Veränderungen im Gehirn
Untersuchungen mit bildgebenden Verfahren zeigen, dass bei ADHS bestimmte Gehirnbereiche anders arbeiten. Besonders betroffen sind:
- Der präfrontale Kortex, der für Impulskontrolle und Aufmerksamkeit verantwortlich ist
- Das Belohnungssystem, das Dopamin verarbeitet (Menschen mit ADHS haben oft ein vermindertes Dopaminlevel, was zu Problemen mit Motivation und Selbstregulation führt)
Umweltfaktoren
Bestimmte Umweltfaktoren können das Risiko für ADHS erhöhen, z. B.:
- Frühgeburt oder sehr niedriges Geburtsgewicht
- Rauchen, Alkohol oder Drogenkonsum in der Schwangerschaft
- Stark belastende frühe Kindheitserfahrungen (z. B. Traumata)

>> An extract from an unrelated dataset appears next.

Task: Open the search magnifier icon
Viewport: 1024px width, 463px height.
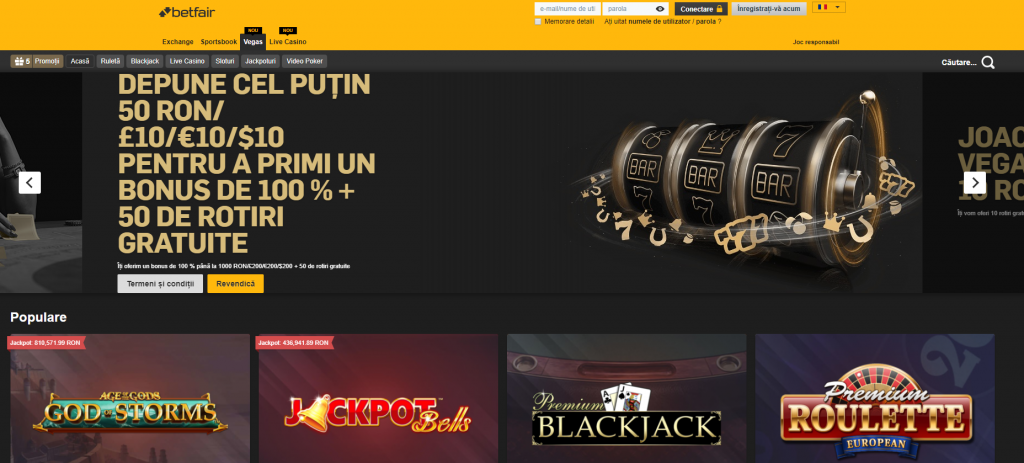Action: 987,63
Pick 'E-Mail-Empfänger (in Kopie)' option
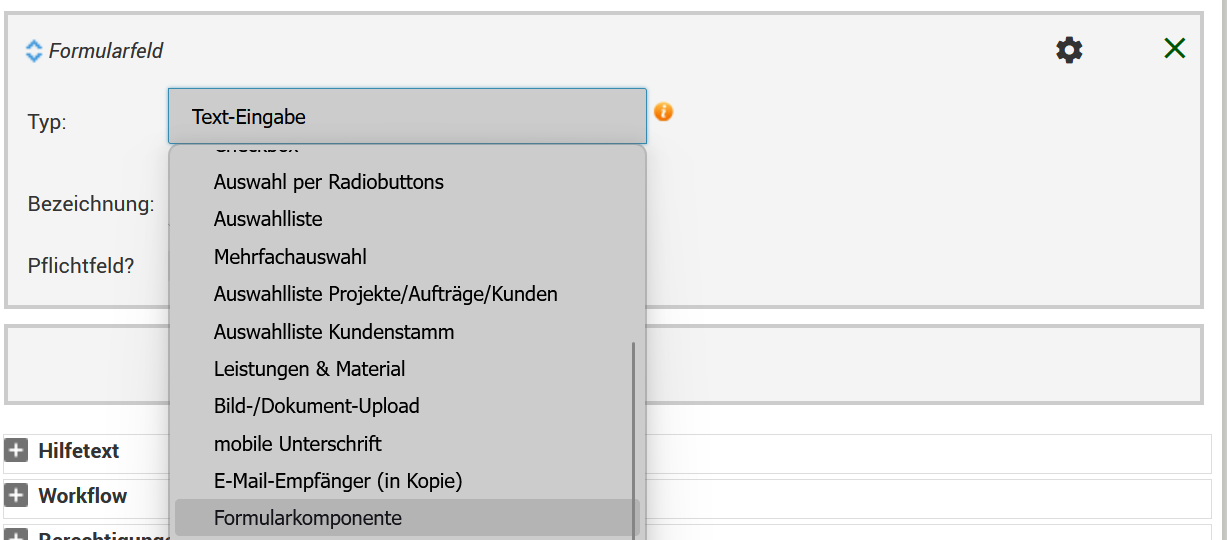Screen dimensions: 1227x540 (x=337, y=481)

#5 Wie kann ADHS behandelt werden?
ADHS lässt sich nicht „heilen“, aber gut behandeln. Die Therapie sollte individuell an das Kind angepasst werden und umfasst oft mehrere Bausteine:
Psychoedukation – Eltern und Kind lernen, ADHS besser zu verstehen
Verhaltenstherapie – Strategien zur besseren Impulskontrolle und Selbstorganisation
Medikamentöse Behandlung – Medikamente wie Methylphenidat können helfen, die Symptome zu lindern
Schulische Unterstützung – Anpassungen im Unterricht
Die Wahl der Behandlung hängt von der Schwere der Symptome und der Lebenssituation des Kindes ab.